At work, we’ve got an internal-only blog for some upcoming special projects. Our experience, however, is that blogs get ignored without some external notification system like RSS. The problem is that some of our employees use public aggregators like feedly, which cannot see behind our firewall.

Our internal blog generates an RSS feed, but the feed includes <content> and <summary> sections that we really don’t want published in a public RSS feed.

My solution is to copy the feed to a public web host, but massage it with XSLT to remove the sensitive sections.

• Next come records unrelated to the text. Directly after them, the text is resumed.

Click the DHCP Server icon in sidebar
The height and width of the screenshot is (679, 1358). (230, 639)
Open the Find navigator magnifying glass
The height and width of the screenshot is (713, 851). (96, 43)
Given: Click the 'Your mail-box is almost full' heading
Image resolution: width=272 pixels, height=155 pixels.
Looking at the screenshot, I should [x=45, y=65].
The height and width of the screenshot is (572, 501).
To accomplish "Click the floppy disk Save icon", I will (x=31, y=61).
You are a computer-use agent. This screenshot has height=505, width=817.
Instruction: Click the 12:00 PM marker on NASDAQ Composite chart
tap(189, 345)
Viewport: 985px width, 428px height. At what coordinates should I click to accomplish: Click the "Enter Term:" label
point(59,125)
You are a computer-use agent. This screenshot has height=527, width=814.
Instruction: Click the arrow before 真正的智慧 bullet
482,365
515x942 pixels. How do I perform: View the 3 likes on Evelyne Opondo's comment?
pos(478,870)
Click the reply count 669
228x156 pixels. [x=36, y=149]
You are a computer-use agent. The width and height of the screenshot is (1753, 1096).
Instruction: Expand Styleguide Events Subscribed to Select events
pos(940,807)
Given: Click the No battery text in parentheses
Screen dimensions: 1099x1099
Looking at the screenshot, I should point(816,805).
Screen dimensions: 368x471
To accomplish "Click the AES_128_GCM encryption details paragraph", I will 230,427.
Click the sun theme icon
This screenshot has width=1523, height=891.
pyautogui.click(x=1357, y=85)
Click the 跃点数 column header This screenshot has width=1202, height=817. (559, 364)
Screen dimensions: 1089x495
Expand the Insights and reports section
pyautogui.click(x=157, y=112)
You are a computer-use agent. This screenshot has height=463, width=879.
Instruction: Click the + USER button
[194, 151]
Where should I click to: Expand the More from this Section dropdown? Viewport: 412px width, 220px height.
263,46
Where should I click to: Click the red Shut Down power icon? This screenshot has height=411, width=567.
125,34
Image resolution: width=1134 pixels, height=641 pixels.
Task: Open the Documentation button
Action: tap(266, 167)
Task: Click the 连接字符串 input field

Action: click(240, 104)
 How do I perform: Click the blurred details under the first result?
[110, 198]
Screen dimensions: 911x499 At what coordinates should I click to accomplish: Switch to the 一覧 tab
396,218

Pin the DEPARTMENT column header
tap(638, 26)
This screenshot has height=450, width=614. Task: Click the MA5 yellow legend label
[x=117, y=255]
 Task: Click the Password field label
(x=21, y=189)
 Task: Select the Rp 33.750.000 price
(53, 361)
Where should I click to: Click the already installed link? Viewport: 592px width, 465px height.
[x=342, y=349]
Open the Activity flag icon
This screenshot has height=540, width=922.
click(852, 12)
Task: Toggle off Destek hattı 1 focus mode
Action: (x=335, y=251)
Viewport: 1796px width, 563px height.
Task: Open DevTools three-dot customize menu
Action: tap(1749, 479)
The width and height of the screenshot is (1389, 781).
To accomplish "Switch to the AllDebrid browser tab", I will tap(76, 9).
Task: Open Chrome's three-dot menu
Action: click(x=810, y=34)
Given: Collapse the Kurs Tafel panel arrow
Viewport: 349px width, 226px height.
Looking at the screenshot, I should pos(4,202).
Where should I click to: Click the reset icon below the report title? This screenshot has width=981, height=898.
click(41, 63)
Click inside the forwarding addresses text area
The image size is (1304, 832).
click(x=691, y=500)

An atom-based RSS feed is standard XML, albeit with a defined namespace:

<?xml version="1.0" encoding="utf-8"?>
<feed xmlns="http://www.w3.org/2005/Atom">
  <title>Our Internal Blog></title>
  <link href="/atom.xml" rel="self"/>
  <link href="http://blog.company.com/"/>
  <updated>2014-09-10T16:29:51.335Z</updated>
  <id>http://blog.company.com/</id>
  <entry>
    <title>Nifty Blog Post</title>
    <link href="http://blog.company.com/2014/09/08/nifty-post/"/>
    <id>http://blog.company.com/2014/09/08/nifty-post/</id>
    <published>2014-09-08T21:40:00.000Z</published>
    <updated>2014-09-08T23:40:32.000Z</updated>
    <content>Stuff we want removed from public view...</content>
    <summary>Short version of stuff we want removed...</summary>
  </entry>
</feed>

It took me a while to figure out the namespace issues, but here’s the XSL stylesheet that works for me:

<?xml version="1.0"?>
<xsl:stylesheet
  version='1.0'
  xmlns:xsl="http://www.w3.org/1999/XSL/Transform"
  xmlns:feed="http://www.w3.org/2005/Atom">
  <!-- strip content and summary elements -->
  <xsl:template match="feed:content"/>
  <xsl:template match="feed:summary"/>
  <!-- print copy of everything else -->
  <xsl:template match="@* | node()">
    <xsl:copy>
      <xsl:apply-templates select="@* | node()"/>
    </xsl:copy>
  </xsl:template>
</xsl:stylesheet>

I could get rid of the feed: namespace tokens in the template declarations by making feed the default namespace for the stylesheet; the opening declaration would change a bit:

<xsl:stylesheet
  version='1.0'
  xmlns:xsl="http://www.w3.org/1999/XSL/Transform"
  xmlns="http://www.w3.org/2005/Atom">

I keep the namespace explicit, however, to remind myself what I’d done when I review this stylesheet later.

The end result of the transformation is a feed that lists largely harmless titles and URLs—so people can be notified of updates—but without leaking any potentially sensitive content.